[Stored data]

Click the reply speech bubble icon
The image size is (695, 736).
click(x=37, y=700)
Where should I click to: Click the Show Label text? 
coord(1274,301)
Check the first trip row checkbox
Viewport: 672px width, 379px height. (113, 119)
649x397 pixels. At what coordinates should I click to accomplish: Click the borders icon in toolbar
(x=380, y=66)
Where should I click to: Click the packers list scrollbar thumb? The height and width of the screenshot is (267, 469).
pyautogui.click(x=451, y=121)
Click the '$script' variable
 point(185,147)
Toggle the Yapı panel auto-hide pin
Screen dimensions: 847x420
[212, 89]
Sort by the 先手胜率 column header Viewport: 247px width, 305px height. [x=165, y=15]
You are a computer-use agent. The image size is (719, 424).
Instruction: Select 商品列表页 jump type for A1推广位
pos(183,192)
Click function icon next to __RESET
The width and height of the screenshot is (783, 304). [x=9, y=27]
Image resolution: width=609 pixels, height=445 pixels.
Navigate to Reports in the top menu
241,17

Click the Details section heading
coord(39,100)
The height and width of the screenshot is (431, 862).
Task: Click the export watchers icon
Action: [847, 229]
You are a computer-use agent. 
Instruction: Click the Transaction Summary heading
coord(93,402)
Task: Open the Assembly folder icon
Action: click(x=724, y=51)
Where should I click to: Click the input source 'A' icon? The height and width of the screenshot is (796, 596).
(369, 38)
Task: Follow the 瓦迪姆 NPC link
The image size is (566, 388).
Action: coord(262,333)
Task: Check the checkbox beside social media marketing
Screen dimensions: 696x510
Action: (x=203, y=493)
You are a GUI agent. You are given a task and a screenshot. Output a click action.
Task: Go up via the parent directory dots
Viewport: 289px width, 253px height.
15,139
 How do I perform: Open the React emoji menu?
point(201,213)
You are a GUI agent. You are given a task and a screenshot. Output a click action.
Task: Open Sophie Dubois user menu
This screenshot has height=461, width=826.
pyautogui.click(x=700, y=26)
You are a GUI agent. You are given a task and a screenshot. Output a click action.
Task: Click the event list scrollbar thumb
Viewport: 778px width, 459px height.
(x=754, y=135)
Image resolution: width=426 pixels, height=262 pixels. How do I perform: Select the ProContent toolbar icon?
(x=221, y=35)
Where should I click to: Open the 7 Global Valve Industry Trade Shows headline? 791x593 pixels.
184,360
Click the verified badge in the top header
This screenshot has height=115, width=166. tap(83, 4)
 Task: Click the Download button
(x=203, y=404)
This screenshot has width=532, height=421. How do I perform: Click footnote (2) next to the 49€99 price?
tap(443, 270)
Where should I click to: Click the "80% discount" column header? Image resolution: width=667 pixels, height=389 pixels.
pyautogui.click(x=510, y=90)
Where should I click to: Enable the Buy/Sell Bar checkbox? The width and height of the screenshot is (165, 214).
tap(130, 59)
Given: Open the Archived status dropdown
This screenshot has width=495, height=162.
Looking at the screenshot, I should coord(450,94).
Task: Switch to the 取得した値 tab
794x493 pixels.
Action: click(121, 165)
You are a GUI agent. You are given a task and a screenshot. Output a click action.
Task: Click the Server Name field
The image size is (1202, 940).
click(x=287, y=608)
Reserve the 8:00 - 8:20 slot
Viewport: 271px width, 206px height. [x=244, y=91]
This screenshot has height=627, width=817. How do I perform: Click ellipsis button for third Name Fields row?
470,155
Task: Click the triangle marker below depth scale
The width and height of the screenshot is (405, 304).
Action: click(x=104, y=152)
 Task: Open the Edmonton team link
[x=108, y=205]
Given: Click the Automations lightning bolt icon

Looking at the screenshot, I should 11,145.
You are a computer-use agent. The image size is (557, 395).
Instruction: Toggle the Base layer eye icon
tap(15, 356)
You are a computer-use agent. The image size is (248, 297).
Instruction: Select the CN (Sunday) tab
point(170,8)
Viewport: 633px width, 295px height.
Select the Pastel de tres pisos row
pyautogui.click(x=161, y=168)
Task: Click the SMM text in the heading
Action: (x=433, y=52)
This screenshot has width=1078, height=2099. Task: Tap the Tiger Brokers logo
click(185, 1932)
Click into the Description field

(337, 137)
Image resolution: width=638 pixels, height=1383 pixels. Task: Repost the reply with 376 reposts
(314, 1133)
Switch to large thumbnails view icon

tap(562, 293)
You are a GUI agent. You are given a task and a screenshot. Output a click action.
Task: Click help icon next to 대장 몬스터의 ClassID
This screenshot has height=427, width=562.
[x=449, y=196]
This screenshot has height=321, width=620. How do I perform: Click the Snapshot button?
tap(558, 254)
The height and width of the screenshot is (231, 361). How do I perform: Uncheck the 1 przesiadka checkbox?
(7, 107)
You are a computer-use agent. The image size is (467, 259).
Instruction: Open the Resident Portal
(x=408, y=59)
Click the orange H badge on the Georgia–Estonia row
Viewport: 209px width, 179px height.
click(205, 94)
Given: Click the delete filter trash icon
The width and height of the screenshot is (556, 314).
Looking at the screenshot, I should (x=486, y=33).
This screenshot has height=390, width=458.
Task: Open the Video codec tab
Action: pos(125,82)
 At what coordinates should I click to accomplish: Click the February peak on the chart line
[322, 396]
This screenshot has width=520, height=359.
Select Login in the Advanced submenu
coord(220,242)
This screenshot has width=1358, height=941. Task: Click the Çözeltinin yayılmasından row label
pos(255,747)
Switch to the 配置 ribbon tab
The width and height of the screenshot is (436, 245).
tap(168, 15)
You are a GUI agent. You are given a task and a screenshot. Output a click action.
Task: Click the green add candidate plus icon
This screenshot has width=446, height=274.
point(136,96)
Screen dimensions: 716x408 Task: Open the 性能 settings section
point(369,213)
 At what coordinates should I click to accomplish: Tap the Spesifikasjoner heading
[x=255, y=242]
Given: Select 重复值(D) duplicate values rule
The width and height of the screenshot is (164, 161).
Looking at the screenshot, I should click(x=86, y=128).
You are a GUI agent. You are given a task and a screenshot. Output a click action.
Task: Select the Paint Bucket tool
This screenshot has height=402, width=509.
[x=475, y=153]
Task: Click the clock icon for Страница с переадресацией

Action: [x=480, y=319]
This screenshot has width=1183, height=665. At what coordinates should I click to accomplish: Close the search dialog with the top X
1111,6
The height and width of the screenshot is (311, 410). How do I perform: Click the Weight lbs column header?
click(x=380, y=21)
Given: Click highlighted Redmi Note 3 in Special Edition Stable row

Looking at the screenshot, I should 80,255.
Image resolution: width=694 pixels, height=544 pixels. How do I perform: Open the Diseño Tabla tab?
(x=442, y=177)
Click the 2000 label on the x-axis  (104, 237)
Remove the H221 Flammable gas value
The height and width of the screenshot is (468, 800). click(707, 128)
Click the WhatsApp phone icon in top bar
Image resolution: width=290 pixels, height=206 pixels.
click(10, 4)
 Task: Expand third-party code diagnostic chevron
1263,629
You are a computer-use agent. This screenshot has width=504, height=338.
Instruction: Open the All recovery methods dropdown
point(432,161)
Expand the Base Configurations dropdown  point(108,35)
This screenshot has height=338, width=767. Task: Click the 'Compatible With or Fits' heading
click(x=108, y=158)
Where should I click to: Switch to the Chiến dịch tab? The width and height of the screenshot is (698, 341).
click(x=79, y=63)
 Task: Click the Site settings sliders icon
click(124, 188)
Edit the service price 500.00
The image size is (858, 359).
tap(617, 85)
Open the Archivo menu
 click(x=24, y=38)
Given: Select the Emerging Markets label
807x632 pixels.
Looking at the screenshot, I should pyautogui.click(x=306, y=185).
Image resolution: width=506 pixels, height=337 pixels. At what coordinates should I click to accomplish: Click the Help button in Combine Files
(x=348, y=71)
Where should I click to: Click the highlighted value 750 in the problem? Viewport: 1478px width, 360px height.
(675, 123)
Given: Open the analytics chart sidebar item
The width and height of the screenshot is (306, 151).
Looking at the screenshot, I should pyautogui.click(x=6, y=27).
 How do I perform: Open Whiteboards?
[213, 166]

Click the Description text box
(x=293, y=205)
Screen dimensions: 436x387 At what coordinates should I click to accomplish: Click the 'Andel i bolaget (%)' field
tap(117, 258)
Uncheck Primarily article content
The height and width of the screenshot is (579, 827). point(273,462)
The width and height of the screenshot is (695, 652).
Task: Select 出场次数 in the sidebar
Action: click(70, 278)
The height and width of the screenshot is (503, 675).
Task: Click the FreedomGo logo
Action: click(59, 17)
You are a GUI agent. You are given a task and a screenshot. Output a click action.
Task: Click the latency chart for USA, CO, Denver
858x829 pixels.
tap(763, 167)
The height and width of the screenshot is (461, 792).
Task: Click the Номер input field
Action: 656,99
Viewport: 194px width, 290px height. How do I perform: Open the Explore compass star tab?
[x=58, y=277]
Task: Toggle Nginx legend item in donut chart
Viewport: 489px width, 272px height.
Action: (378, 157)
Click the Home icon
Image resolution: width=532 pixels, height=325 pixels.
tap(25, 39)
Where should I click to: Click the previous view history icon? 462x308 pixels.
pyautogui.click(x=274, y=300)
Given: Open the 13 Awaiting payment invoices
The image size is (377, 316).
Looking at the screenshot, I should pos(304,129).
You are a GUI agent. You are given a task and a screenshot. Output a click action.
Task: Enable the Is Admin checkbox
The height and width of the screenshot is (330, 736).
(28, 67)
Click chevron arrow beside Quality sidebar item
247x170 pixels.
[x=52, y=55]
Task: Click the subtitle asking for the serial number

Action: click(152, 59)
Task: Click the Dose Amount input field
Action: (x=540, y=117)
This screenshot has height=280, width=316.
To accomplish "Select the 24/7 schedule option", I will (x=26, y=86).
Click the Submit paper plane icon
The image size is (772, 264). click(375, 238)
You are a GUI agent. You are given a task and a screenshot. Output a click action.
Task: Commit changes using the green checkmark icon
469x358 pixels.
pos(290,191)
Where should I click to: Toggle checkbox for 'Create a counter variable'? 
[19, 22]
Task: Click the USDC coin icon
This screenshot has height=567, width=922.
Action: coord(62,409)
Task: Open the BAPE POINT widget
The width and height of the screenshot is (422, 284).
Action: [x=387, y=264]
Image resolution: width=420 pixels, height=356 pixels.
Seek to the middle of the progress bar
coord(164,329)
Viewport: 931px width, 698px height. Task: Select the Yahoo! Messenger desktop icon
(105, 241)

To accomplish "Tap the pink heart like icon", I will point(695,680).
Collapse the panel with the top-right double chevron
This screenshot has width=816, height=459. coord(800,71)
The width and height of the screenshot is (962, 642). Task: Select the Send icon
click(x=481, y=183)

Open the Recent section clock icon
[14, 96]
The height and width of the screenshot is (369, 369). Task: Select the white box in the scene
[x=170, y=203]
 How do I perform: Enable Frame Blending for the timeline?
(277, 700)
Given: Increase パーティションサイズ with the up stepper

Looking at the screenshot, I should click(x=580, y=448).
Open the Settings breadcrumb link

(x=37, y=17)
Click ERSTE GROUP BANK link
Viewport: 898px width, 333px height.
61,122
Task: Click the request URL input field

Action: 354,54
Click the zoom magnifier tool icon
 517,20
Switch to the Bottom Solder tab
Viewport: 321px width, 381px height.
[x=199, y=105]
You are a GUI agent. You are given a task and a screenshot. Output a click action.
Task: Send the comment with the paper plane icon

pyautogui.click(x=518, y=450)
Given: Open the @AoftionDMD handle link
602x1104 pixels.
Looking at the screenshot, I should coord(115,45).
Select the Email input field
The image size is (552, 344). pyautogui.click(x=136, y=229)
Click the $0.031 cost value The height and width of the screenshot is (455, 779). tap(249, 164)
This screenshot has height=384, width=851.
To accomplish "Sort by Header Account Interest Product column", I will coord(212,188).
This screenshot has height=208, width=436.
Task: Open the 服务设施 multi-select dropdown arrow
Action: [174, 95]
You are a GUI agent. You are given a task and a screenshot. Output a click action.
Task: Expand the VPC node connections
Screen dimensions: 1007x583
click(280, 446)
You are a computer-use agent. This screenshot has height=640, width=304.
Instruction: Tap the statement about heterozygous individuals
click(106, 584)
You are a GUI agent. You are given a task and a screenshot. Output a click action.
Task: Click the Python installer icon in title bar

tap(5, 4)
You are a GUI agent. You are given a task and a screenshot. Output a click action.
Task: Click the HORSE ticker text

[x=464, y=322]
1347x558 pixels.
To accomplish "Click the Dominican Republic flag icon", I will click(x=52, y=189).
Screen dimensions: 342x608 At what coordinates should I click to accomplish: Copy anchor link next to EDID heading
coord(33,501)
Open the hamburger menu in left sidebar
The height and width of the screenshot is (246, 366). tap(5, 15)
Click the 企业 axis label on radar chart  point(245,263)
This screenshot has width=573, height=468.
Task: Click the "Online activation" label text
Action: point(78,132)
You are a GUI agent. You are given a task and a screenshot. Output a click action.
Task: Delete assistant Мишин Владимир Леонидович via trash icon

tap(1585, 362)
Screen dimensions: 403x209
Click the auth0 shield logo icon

→ Exercise directions: Scan the entries above for the line containing "Click the '$script' variable", and copy it and all lines after it exactly, down to and including the line containing "Image resolution: width=609".

→ Problem solution:
Click the '$script' variable
 point(185,147)
Toggle the Yapı panel auto-hide pin
Screen dimensions: 847x420
[212, 89]
Sort by the 先手胜率 column header Viewport: 247px width, 305px height. [x=165, y=15]
You are a computer-use agent. The image size is (719, 424).
Instruction: Select 商品列表页 jump type for A1推广位
pos(183,192)
Click function icon next to __RESET
The width and height of the screenshot is (783, 304). [x=9, y=27]
Image resolution: width=609 pixels, height=445 pixels.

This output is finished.